Rewrite the records below, swapping each "icon" for "button" and keeping everything else the same.

• **THE INPUT**:
━━━━━━━━━━

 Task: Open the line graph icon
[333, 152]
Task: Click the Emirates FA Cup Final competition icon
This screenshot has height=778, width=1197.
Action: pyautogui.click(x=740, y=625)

━━━━━━━━━━

• **SOLUTION FOR THIS TASK**:
 Task: Open the line graph button
[333, 152]
Task: Click the Emirates FA Cup Final competition button
This screenshot has height=778, width=1197.
Action: pyautogui.click(x=740, y=625)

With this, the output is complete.